Der Tag des Schneemann-Verbrennens (Snowman Burning Day) wird jährlich am 20. März begangen und markiert symbolisch das Ende des Winters.

Der Tag des Schneemann-Verbrennens (Snowman Burning Day) wird jährlich am 20. März begangen und markiert symbolisch das Ende des Winters. Der Termin ist eng mit dem astronomischen Frühlingsanfang verbunden, der auf dieses Datum fällt. Die Idee hinter diesem ungewöhnlichen Aktionstag ist einfach und zugleich tief in kulturellen Traditionen verwurzelt: Der Winter wird verabschiedet, indem seine wohl bekannteste Figur, der Schneemann, öffentlich verbrannt wird.

Bekannt wurde dieser Brauch vor allem durch die Lake Superior State University im US-Bundesstaat Michigan. Dort findet seit den frühen 1970er Jahren jährlich eine Zeremonie statt, bei der ein großer Schneemann aus verschiedenen Materialien errichtet und anschließend in einem öffentlichen Ritual verbrannt wird. Begleitet wird das Ereignis von Musik, kleinen Festen und einer bewusst humorvollen Inszenierung, die den oft langen und strengen Winter der Region symbolisch verabschieden soll.

Die Tradition selbst steht in einer langen Reihe saisonaler Rituale, die in vielen Kulturen zu finden sind. Schon seit Jahrhunderten wird der Übergang vom Winter zum Frühling mit symbolischen Handlungen begleitet. In Europa existieren vergleichbare Bräuche, bei denen Figuren verbrannt oder Winterdämonen vertrieben werden, um den Neubeginn der Natur zu feiern. Der Aktionstag greift diese Idee auf und übersetzt sie in eine moderne, leicht zugängliche Form, die auch ohne religiösen Hintergrund verständlich bleibt.

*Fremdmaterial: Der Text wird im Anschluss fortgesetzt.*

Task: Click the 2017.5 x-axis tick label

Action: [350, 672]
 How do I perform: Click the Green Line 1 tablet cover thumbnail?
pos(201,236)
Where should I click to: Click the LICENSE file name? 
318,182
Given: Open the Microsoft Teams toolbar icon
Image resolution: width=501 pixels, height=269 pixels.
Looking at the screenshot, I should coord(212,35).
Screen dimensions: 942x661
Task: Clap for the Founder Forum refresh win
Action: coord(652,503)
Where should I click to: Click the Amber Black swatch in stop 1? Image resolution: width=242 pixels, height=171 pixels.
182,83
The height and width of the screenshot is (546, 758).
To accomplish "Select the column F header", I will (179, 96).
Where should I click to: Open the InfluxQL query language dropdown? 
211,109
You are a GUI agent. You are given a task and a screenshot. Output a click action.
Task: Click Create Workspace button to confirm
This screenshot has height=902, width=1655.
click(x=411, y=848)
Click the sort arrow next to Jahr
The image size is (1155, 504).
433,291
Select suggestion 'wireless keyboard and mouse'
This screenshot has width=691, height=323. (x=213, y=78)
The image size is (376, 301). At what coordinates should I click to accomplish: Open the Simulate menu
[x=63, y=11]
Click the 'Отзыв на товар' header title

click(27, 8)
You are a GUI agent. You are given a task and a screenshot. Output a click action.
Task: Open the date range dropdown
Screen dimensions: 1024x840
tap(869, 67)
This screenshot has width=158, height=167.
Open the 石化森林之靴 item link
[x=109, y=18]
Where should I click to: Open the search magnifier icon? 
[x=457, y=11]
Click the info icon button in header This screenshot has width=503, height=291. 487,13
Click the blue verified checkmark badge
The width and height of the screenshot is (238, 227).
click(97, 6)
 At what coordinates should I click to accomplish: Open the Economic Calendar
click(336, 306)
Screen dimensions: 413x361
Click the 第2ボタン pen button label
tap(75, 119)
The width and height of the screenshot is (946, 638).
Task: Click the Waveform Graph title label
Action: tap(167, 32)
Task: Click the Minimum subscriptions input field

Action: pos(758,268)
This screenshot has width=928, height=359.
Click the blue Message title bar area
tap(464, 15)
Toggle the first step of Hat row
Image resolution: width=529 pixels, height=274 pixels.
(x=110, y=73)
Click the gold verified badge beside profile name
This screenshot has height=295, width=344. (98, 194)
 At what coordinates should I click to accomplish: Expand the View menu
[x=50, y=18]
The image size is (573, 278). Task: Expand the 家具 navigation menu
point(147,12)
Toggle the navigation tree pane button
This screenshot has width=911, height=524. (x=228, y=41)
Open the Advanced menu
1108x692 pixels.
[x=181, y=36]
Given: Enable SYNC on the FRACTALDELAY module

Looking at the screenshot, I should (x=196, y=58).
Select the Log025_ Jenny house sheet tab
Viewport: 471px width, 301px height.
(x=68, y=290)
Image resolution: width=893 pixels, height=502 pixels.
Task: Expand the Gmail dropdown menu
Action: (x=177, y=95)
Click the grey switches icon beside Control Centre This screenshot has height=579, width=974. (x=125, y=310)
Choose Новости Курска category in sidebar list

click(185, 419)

Auffällig ist dabei die bewusste Inszenierung des Schneemanns als Stellvertreter des Winters. Während der Schneemann im Alltag oft mit Kindheit, Spiel und Vergänglichkeit verbunden wird, erhält er hier eine neue Bedeutung. Er steht für Kälte, Dunkelheit und die Einschränkungen der kalten Jahreszeit, die mit dem Frühling enden sollen. Die Verbrennung ist daher weniger destruktiv als vielmehr ein Akt der Transformation. Sie markiert den Übergang zu längeren Tagen, steigenden Temperaturen und einer Phase, in der das Leben im Freien wieder an Bedeutung gewinnt.

Heute hat sich der Tag zu einem kleinen, aber bemerkenswerten Eintrag im Kalender ungewöhnlicher Gedenk- und Aktionstage entwickelt. Auch wenn er nicht weltweit verbreitet ist, zeigt er, wie kreativ und spielerisch Menschen mit den Zyklen der Natur umgehen. Gerade in Regionen mit langen Wintern bietet das Ritual eine Gelegenheit, gemeinschaftlich einen Abschluss zu setzen und sich auf die kommende Jahreszeit einzustimmen.